Building engagement starts long before the conference. From Instagram and TikTok to postcards and podcasts, strategic planners send messages in a mix of formats to promote their conferences. Planners won’t need to create much original content thanks to a wealth of promotional marketing materials that meeting venues, hotels and destinations are happy to share. For meetings in Grand Rapids, Michigan, for example, the convention services team at Experience Grand Rapids could supply save-the-date refrigerator magnets or a video about the city. The team at Visit Jackson, in Mississippi, could share its digital visitors guide or Soul Sessions podcast, where local personalities, like restaurateurs and historians, sit down for a chat. There’s also plenty of material to push out to attendees about speakers, whether it’s the speaker’s own promo video or perhaps a podcast. (A great resource for finding speakers, by the way, is the Find A Speaker feature at nsaspeaker.org, a service of the National Speakers Association.)

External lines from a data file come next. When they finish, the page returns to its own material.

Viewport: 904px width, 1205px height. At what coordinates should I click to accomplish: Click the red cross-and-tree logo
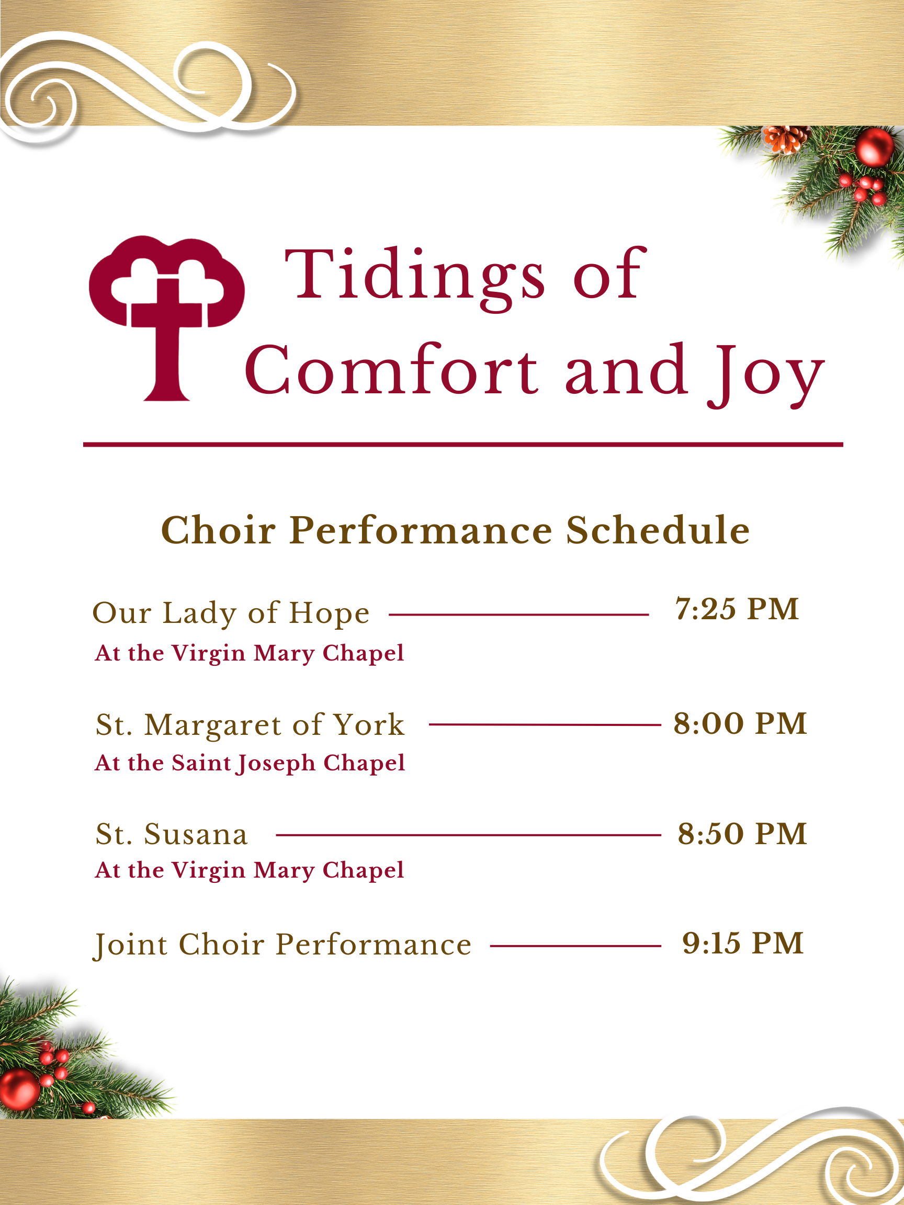(x=166, y=316)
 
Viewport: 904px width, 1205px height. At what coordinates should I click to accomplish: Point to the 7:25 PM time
(x=737, y=609)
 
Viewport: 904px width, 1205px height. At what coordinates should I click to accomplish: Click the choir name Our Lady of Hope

Serve up speakers who deliver

As a conference attendee, there’s nothing more deflating than an educational session with a promising topic that doesn’t live up to its billing. Speakers who not only know their stuff but also how to deliver it will keep conference attendees engaged. In a column for Harvard Business Review, Deborah Grayson Riegel says the best speakers put the audience first. Instead of seeing a presentation as a chance to show what they know, they address what the audience wants and needs to know. Seek speakers who have shown they are attuned to their audience’s hopes and fears and don’t just talk about what they want to talk about. The Hamilton College’s Oral Communications Center has this advice for booking engaging speakers: Look for those who tell stories, relay personal experiences, ask provocative questions and lay down challenges.

Get the audience involved

There’s something about sitting in a hard chair in a long row that makes us a little less than sharp. Good speakers have techniques to rouse the crowd. To ensure your conference keeps everyone engaged, look for speakers who are lively and interactive. Humor is always welcomed, and a funny anecdote or an on-target cartoon will always wake up the crowd. Speakers who ask for a show of hands on a pertinent topic not only get the audience moving, but they also show them their opinion matters. Bringing an audience member or two on stage to participate in some fashion also elevates everyone’s interest. As Matt Abrahams, a lecturer in organizational behavior at Stanford Graduate School of Business and host of Think Fast, Talk Smart: The Podcast, said in a recent column, “Engaging your audience by asking a question, taking a poll, showing a video or using an analogy before introducing yourself sets an energetic tone.”

Appeal to the senses

Meetings are sensory experiences, and engagement is closely tied to what an audience sees, hears and feels. Think of all the times you’ve been distracted or distressed by a screeching microphone or by ear-pounding “background” music. As Julia Charles Event Management pointed out in a recent post on LinkedIn, “Sound can be the make or break of your event.” And of course, there’s also lighting and room temperature to consider. Lights that are too bright or a room that’s arctic also aggravate an audience. So, pay close attention to your crowd’s body language — stop, look and listen, and then quickly move to correct any sensory issues. In creating an engaging environment, also consider seating configurations. Does the arrangement that was chosen fit the size and type of session? Could you work with the venue to tweak a typical setup and shake up attendees a bit? Instead of a typical classroom configuration for a seminar, maybe try a U-shape to promote more interaction among attendees and the speaker. Or get your board out of big chairs at a long table and into some couches and chairs for a more relaxed and perhaps more creative planning session.

Keep engagement going

When attendees leave the last session, give them a chance to continue to engage. Have them walk out of an afternoon keynote session and into a space like the towering glass-walled pre-conference area at the Grand Wayne Center in Fort Wayne, Indiana. Perhaps the speaker could be convinced to hang around and talk shop with attendees as they relax on the comfortable curved couches positioned to look out on the city’s streets. Have roving waitstaff greet attendees with a signature drink, with or without alcohol, and a few appetizers they can enjoy as they sit together or stand at high tops. Associations might want to take a page from the networking idea used by many chambers of commerce and disperse longtime members into the crowd to serve as “ambassadors” who introduce new members to old and find other ways to help attendees make connections and engage with one another.